Butler's diary opens -- after some brief notations of the terms by which he hired "John H. Boggs (col'd)" as his servant and of his expenditures at Camp Cadwallader -- on December 11th, 1862, with a lengthy description of the bombardment and occupation of Fredericksburg. Butler was stirred by the "sublime sight" of the city under fire, the crossing of the troops on pontoon bridges lit up by pitch fires, and the officers' occupation of the best houses in the city. From his headquarters in a "small, neat, comfortable house," he watched with disapproval as soldiers plunder the city prior to the battle, and he prays with sympathy for "the poor family whose peaceful house is thus invaded," and on the following morning was greeted with the curious sight of soldiers lounging on mattresses lining the sidewalks and reading London quarterlies, awaited what he assumed (correctly) would be a bloody day.
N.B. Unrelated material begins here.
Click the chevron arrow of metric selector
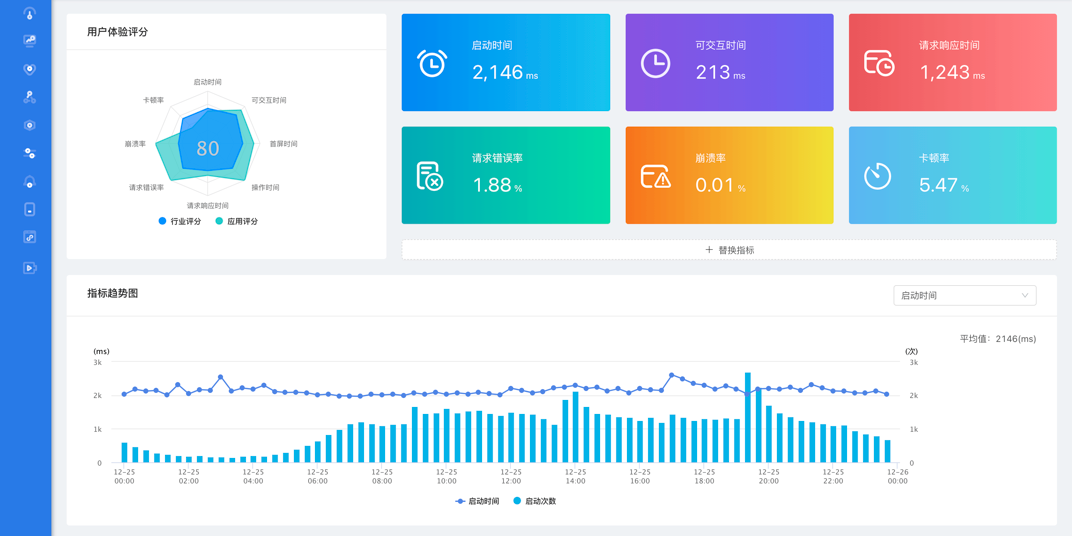Viewport: 1072px width, 536px height. [1025, 295]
Butler provides an hour by hour account of events in Fredericksburg on December 12th and 13th. His perspective is an interesting one in that he is not involved in the fighting himself, but is able to move freely about the city during the thick of battle in order to minister to the troops, to bring them coffee or to escort the wounded to the rear. Entries for the days following the battle provide an excellent picture of a chaplain's duties, visiting the wounded -- "what strange and dreadful wounds" -- officiating at the burials of men from his regiment, and making detailed notes on the location of the graves in order that families might later recover the bodies, though later in the week, mass burials became necessary. Detailed entries end on December 23rd, and thereafter there is a brief description and pencil sketch of Fortress Monroe, Va., and some pencil sketches of Newport News and of soldiers in camp. In the back of the notebook containing the diary is a register of wounded soldiers of the 25th New Jersey and a regimental return for the morning of December 15th, 1862.